We managed to pile up the most common (and some of the most bizarre) queries about sapphire crystal from multiple sources and create this comprehensive list that will put many of your sapphire-related doubts to rest. As for the few that will be left out, it will be for your experience in the watch kingdom to teach you about them.
Top 10 queries you might have about sapphire
I. How are sapphire and normal glasses different?
a) Ordinary glass is amorphous. Orientation of its atoms is random as opposed to the rigid, well-defined structure of crystalline materials; which is sapphire. It is the same between fused and crystalline quartz.
b) It takes a lot of temperature to break that structure and turn crystal into fluid whereas ordinary glass – by definition – is always in a solid, fluid form.
c) Sapphire is superior to glass because it will maintain its shape at any temperature below its melting point. Conversely, glass changes shape over time, especially at elevated temperatures.
II. Is sapphire a higher version of mineral glass?
Sapphire is a single crystal – Aluminum Oxide (Al2O3) – colorless and optically clear. Synthetic sapphire, grown in bulk (boules; max 300mm in diameter) into different shapes (sheets, ribbons, tubes and domes) are very smooth, high in purity and optically translucent, requiring grinding and polishing to become transparent.
Mineral glass is ordinary tempered glass made from silica; half the hardness of sapphire, easy to make and is relatively cheaper to produce.
III. Is there an alternative to sapphire?
Mineral glass, with added treatments, can be a worthy and economical substitute to sapphire; but it comes up short when it’s about scratch resistance.

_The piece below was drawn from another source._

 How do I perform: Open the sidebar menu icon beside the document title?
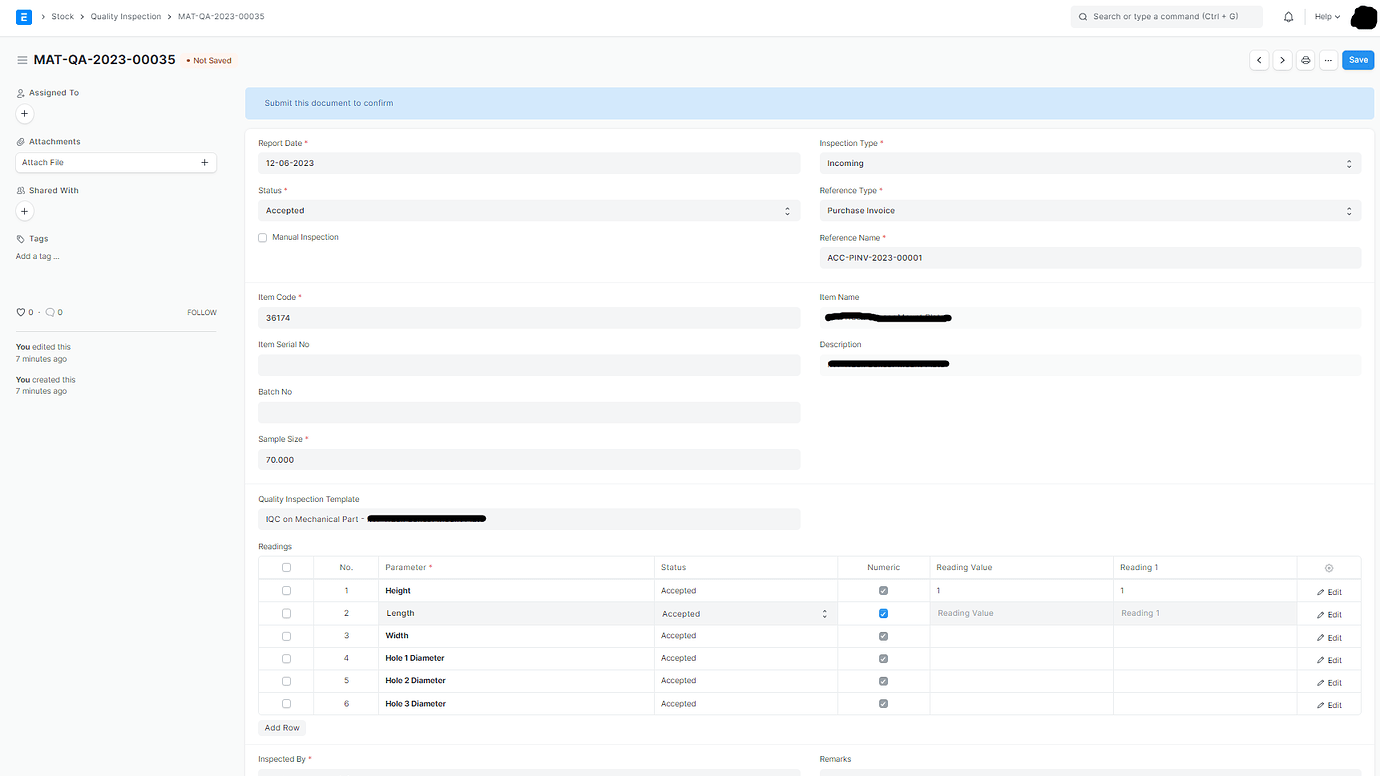[x=21, y=60]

For its clarity and strength, sapphire is always the choice for luxury watches.
IV. At what point does the curvature become a disadvantage?
A disadvantage of sapphire glass is the comparatively strong refraction of light, which often leads to reflections, limiting the readability of a watch. This increases with thickness of the mid-part to avoid which, sapphire glasses are given anti-reflective coating on both sides. Usually, a sapphire glass with more than 2mm thickness of the sides and the greater the curvature of the dome, more limited will be the viewing angle.

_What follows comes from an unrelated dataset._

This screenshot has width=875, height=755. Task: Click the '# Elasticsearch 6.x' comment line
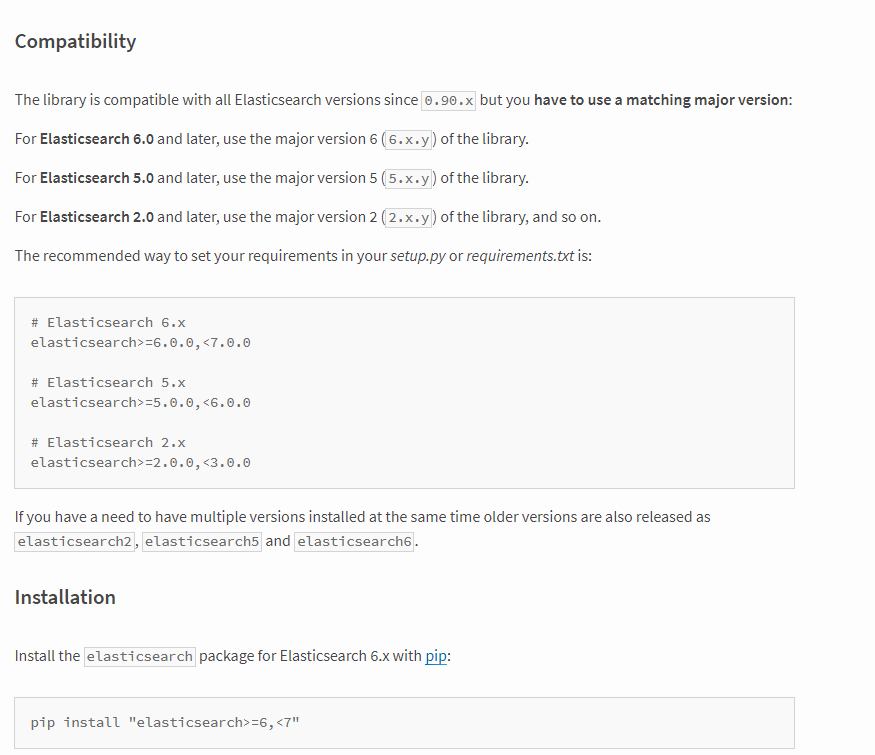108,323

V. Is a domed sapphire crystal ALWAYS a disadvantage compared to a flat one?
A domed crystal is stronger than a flat crystal of comparable thickness, the shape of the dome works much like an arch does; spreading the force over a greater area than a flat crystal. So, a domed crystal is less likely to shatter or crack and offers better visibility under water than a flat crystal of comparable thickness.

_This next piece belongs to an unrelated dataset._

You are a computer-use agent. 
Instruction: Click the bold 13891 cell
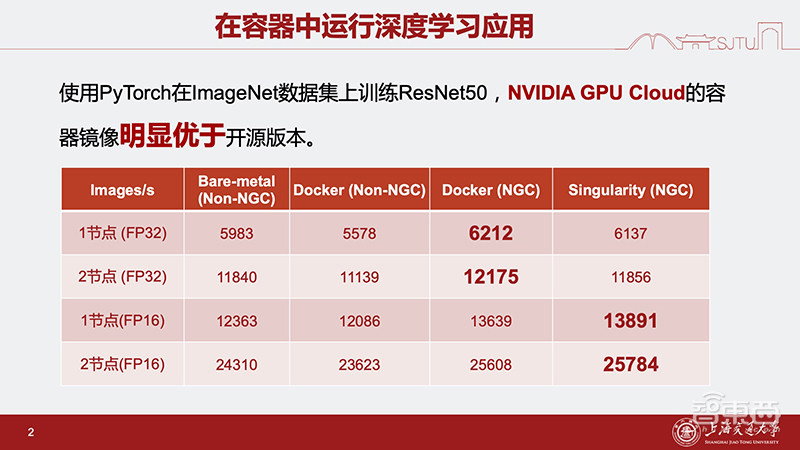(630, 321)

VI. Does domed sapphire scratch easier?
Sapphire glass contains a crystalline structure which makes it highly scratch-resistant. After moissanite and diamond, it is the third-hardest transparent material on the planet. Shed your inhibitions.
VIII. Are domed sapphires thicker than flat sapphire?
Usually, they are the same along the edges (between 2mm and 4mm) but sapphires are thicker in the middle than mineral crystals; more so, if it’s a double-dome sapphire i.e. domed on both sides.
VIII. Is ARC mandatory for domed sapphire?
For double domed sapphire crystals, yes, it is; for single-domed ones, it depends upon the thickness of the mid-portion i.e. the curvature.
IX. Do flat sapphires receive ARC?
Yes, many mid tier to high-tier luxury watchmakers like Tissot and Hamilton do that.
X. How much would a replacement cost?
Depends upon the brand; however, unless your watch is a Rolex or a Lange, expect anything between $30 and $150 to get you a brand new sapphire crystal.